Article Preview
Top1. Introduction
In recent years, an increasing number of semantic data sources have been published on the Web. These sources are further interlinked to form Linking Open Data (LOD). Among LOD, DBpedia1 and YAGO2 are the two main data sources serving as the hub. The DBpedia project (Bizer et al., 2009) extracts structured information from Wikipedia and publishes this information on the Web. DBpedia is currently one of the largest hubs of LOD. YAGO (Suchanek, Kasneci, & Weikum, 2007) is another huge and well-known semantic knowledge base (KB), derived from Wikipedia, WordNet and GeoNames. Both DBpedia and YAGO evolve and have published many versions.
Due to the multilingual nature of Wikipedia, both DBpedia and YAGO contain semantic data in Chinese. While Wikipedia is one of the largest encyclopedias on the Web, the number of Chinese articles is much fewer than that of articles in English or German. Thus, DBpedia and YAGO do not contain adequate Chinese knowledge compared with the size of knowledge expressed in English. On the other hand, in China, there are 10 times as many articles in Hudong-Baike3 and Baidu-Baike4, which are two Chinese encyclopedia Websites, as the Chinese version of Wikipedia. Emerging projects such as Zhishi.me (Niu et al., 2011), SSCO (Hu, Shao, & Ruan, 2014) and XLore (Wang et al., 2013) try to extract structured Chinese information from a combination of Chinese encyclopedia Web sites including Hudong-Baike, Baidu-Baike and Chinese Wikipedia. Both Zhishi.me5 and SSCO6 have Web sites with user-friendly GUIs for user access.
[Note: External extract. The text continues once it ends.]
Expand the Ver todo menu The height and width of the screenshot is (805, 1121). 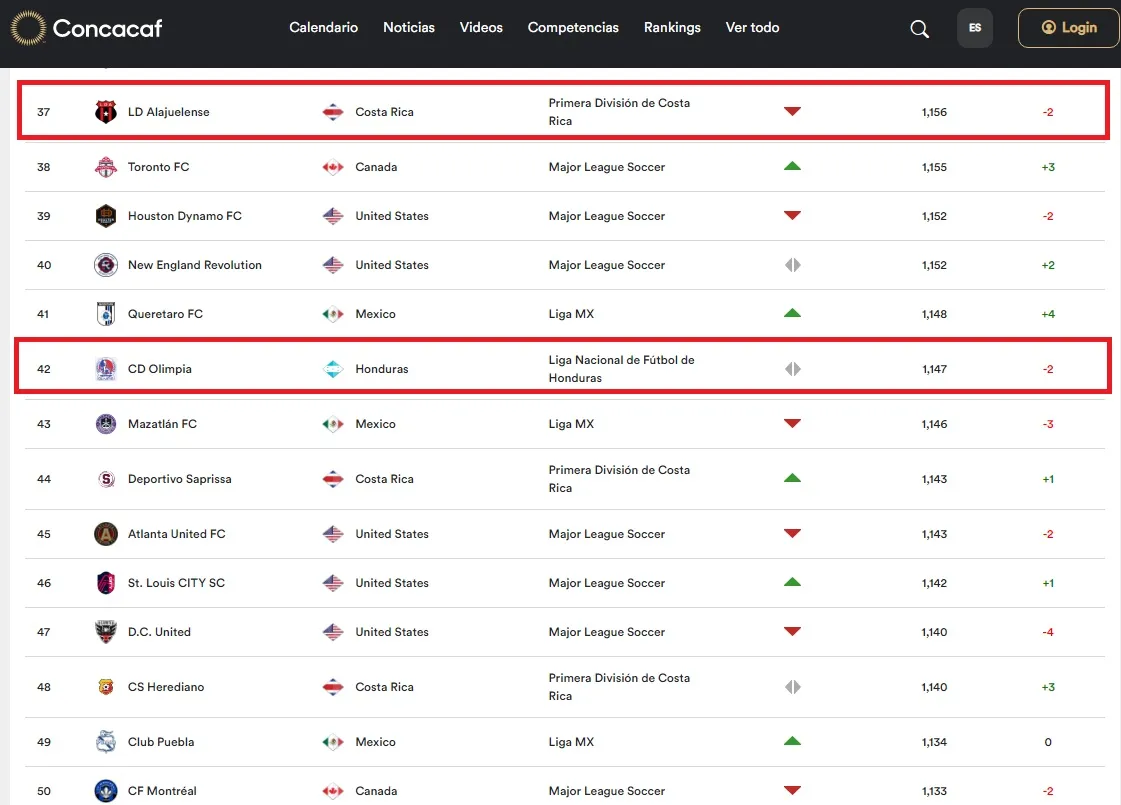coord(752,28)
Since there are so many KBs in different languages that are extracted from different sources via different methods, it is natural to ask questions such as: How do the qualities of KBs change when new data sets of KBs are published? Are the qualities of Chinese KBs comparable to or better than their English counterparts? How are the qualities of extracted KBs with multiple data sources impacted by these data sources? Will these KBs share similar errors or not?
To address the assessment requirements of comparing Web-scale extracted KBs, we focus on two quality dimensions, namely Richness and Correctness. The reason is, whether a KB is Web-scale depends on the richness of the data, and extracted data is prone to errors. To find suitable metric sets to measure the above quality dimensions, we survey the research on metrics and methodologies on LOD evaluation, as all the above KBs are inspired by the design principles of LOD. Zaveri et al. (2016) summarized 69 metrics and categorized them into 4 dimensions, namely Accessibility, Intrinsic, Contextual and Representational. The sub dimensions of Intrinsic include Syntactic validity, Semantic accuracy, Consistency and Completeness. Our Richness dimension relates to Completeness sub dimensions in Zaveri et al. (2016), and our Correctness dimension relates to Syntactic validity, Semantic accuracy and Consistency. However, the metrics in a metric set of a sub dimension from Zaveri et al. (2016) are collected from different research works, and they logically overlap and interweave. In the meantime, they do not share a unified representation. In another pilot study, Glenn and Dave7 listed 15 metrics to assess the quality of a data set. The metrics include Accuracy, Completeness, Typing and Currency, etc. However, they do not provide any formulas on how to calculate these metrics.
We provide a graph-based conceptual representation for Web-scale KBs and define metric sets of the two dimensions in a quasi-formal way. Different KBs are represented by the same conceptual representation. This approach is different from TripleCheckMate (Kontokostas, Zaveri, Auer, & Lehmann, 2013), which is solely based on DBpedia. The conceptual representation consists of a schema graph and data graph. The metrics are defined on the two graphs, and we focus on the metrics on a data graph because our Chinese KBs have little schema information.